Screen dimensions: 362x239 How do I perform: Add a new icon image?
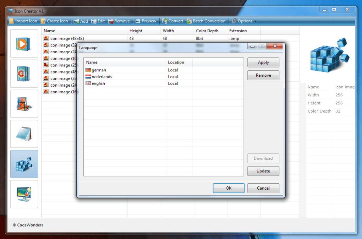81,21
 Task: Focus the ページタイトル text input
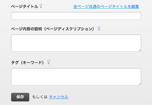click(x=76, y=16)
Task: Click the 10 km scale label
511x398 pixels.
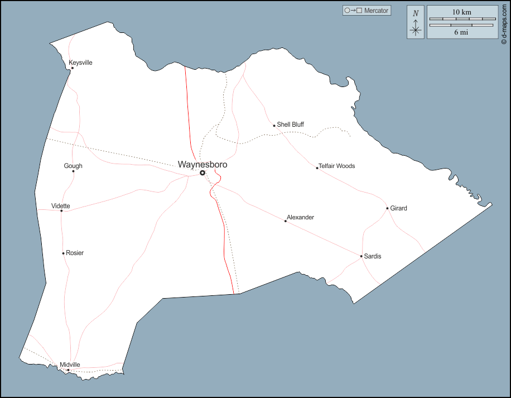Action: (461, 12)
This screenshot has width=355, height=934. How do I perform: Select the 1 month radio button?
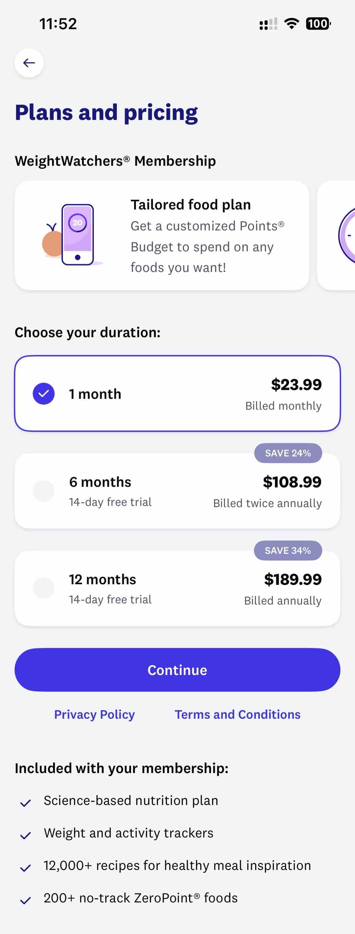[x=43, y=394]
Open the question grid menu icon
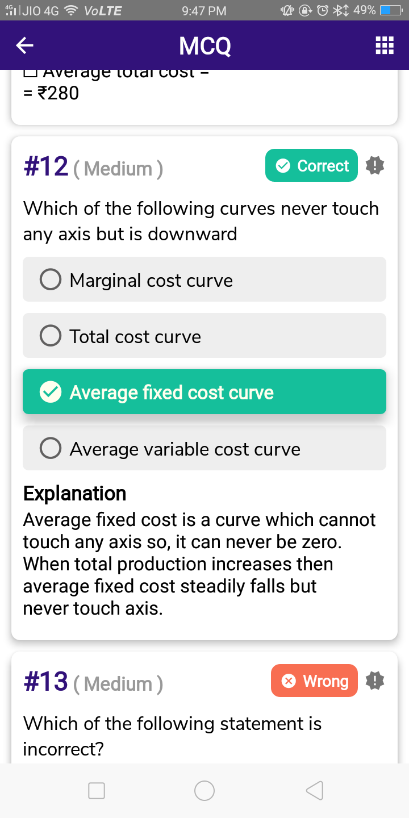Screen dimensions: 409x818 385,46
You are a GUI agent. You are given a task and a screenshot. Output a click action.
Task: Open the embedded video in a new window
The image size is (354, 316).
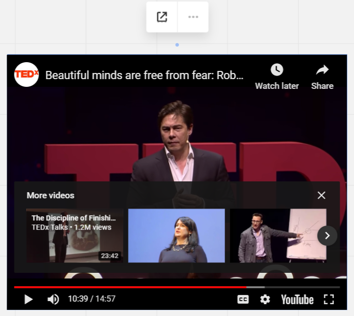[162, 17]
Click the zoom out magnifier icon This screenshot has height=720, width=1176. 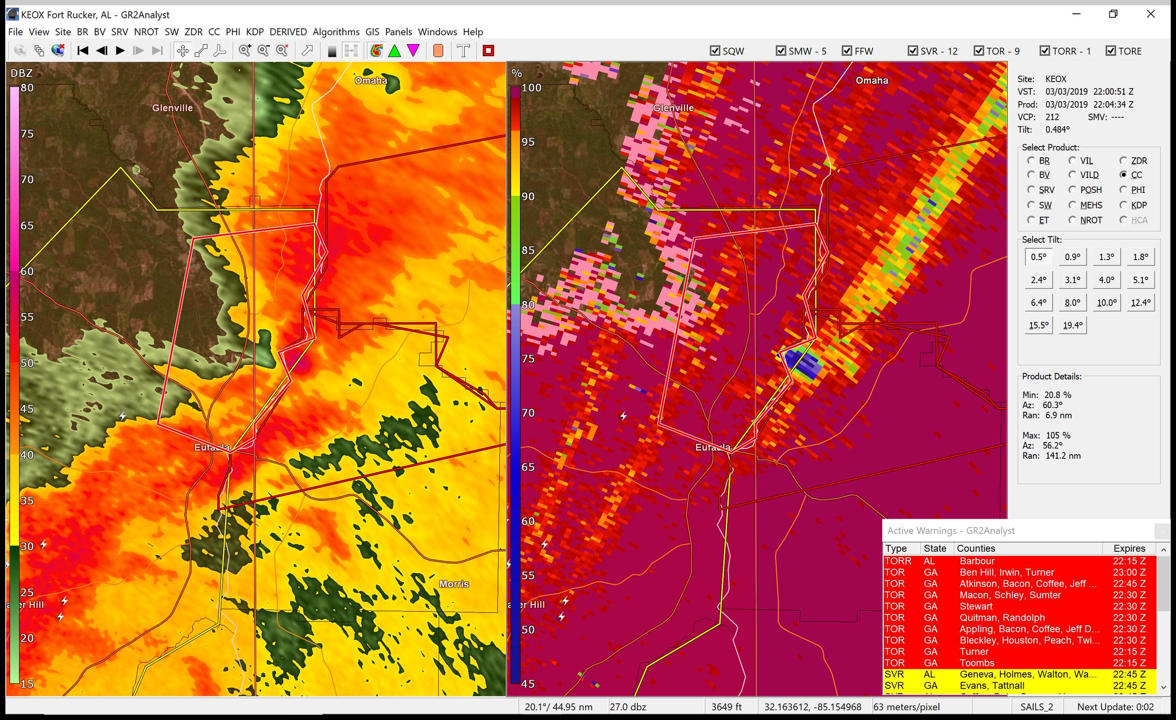click(264, 51)
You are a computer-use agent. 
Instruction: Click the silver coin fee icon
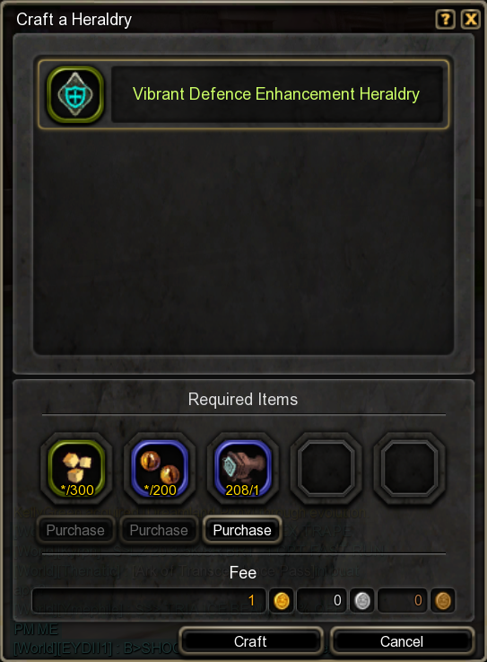point(361,600)
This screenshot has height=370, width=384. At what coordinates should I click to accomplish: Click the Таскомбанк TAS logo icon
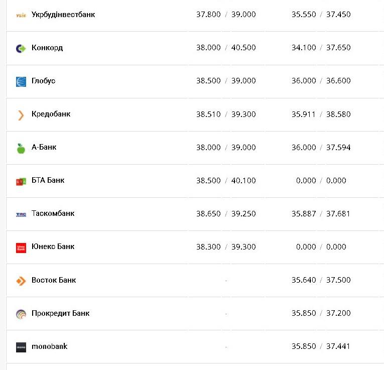[21, 214]
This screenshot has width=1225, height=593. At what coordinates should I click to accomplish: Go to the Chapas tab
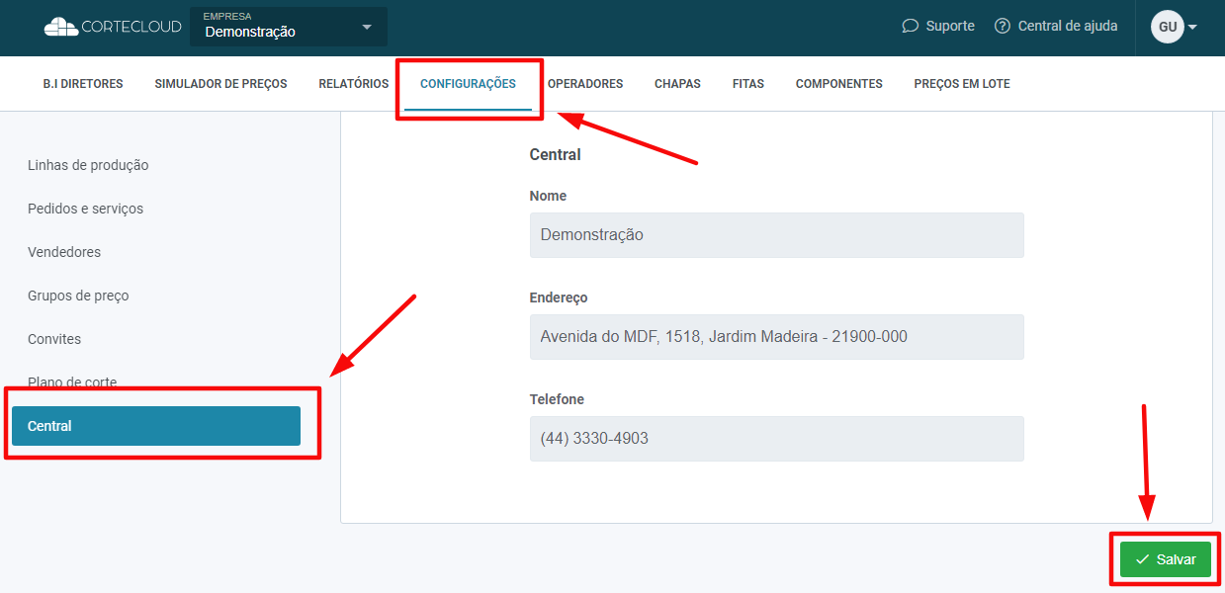[x=677, y=84]
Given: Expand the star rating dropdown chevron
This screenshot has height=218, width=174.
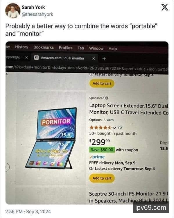Looking at the screenshot, I should (x=114, y=128).
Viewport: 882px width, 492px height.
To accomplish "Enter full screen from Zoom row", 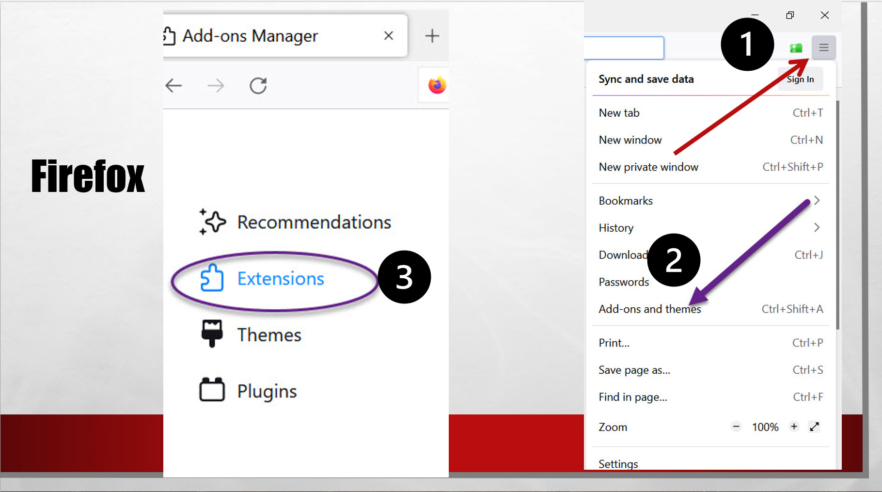I will (814, 427).
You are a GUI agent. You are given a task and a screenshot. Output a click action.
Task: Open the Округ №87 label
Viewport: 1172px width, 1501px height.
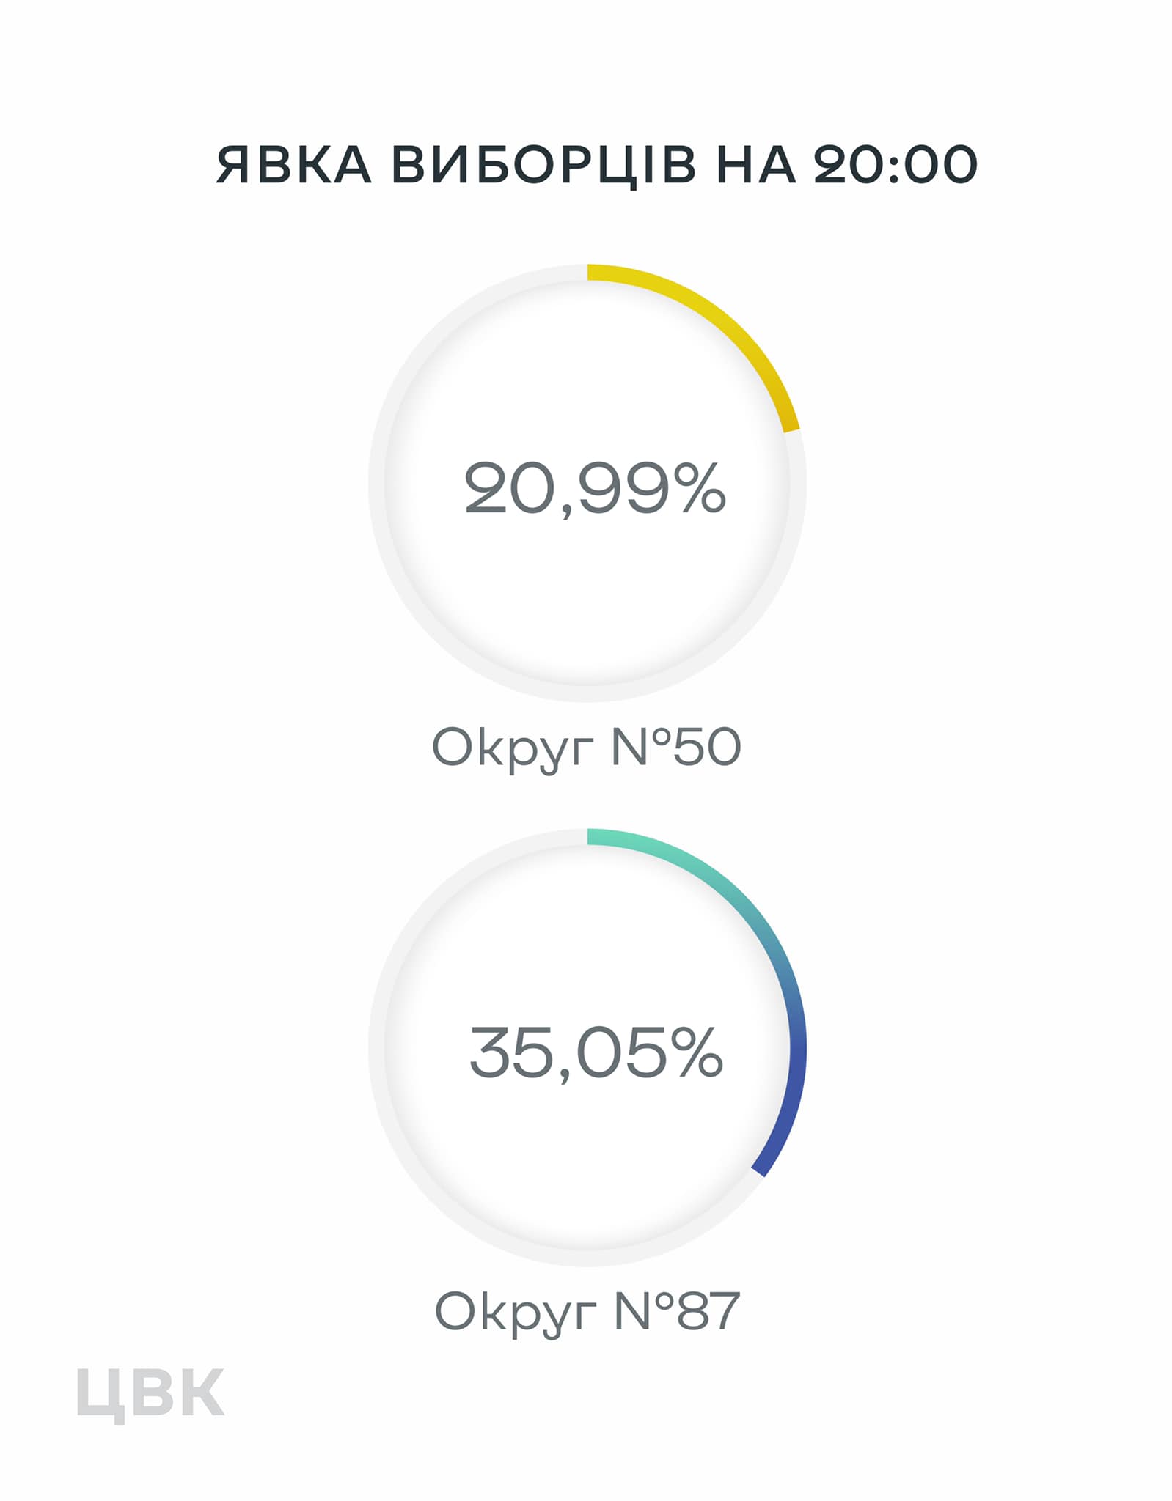[586, 1311]
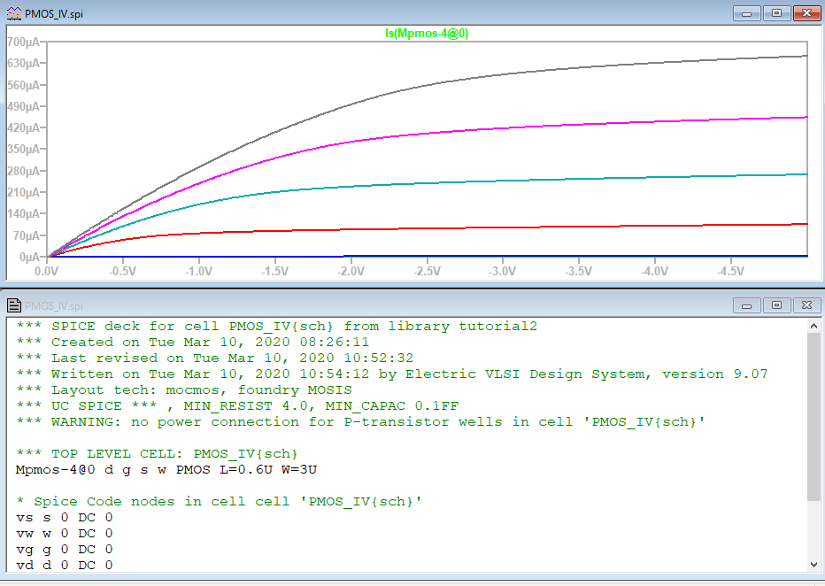The height and width of the screenshot is (586, 825).
Task: Restore down the netlist text window
Action: 776,305
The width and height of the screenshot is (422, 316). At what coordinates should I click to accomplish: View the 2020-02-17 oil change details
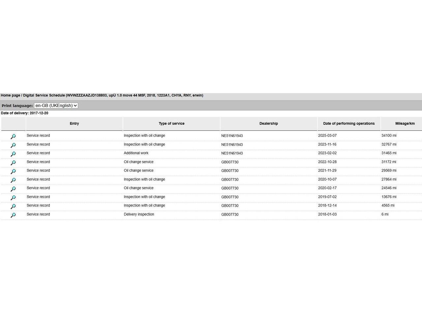(13, 189)
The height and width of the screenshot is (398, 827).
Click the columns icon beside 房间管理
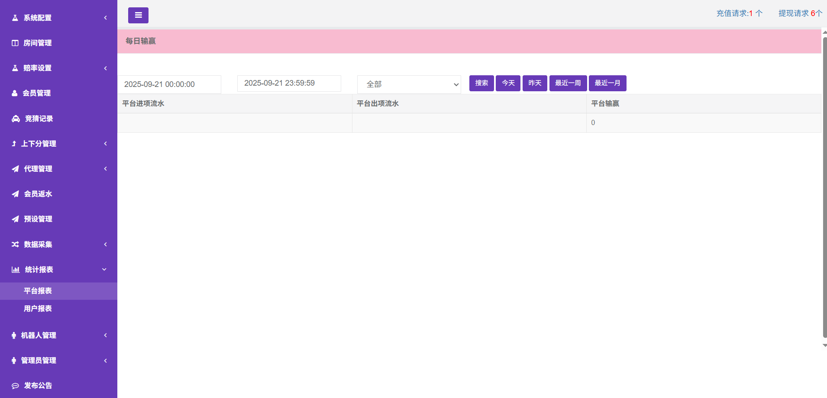15,43
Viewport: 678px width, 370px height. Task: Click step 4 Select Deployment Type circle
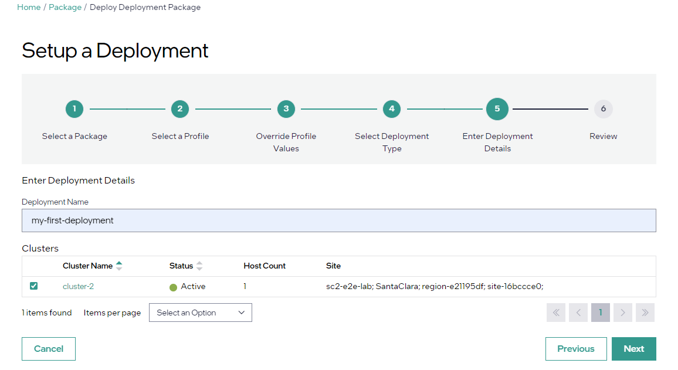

→ **Exercise requirements**: In the entries above, how many lines hold the word "label"? State the number and nothing else.

→ **Your response**: 2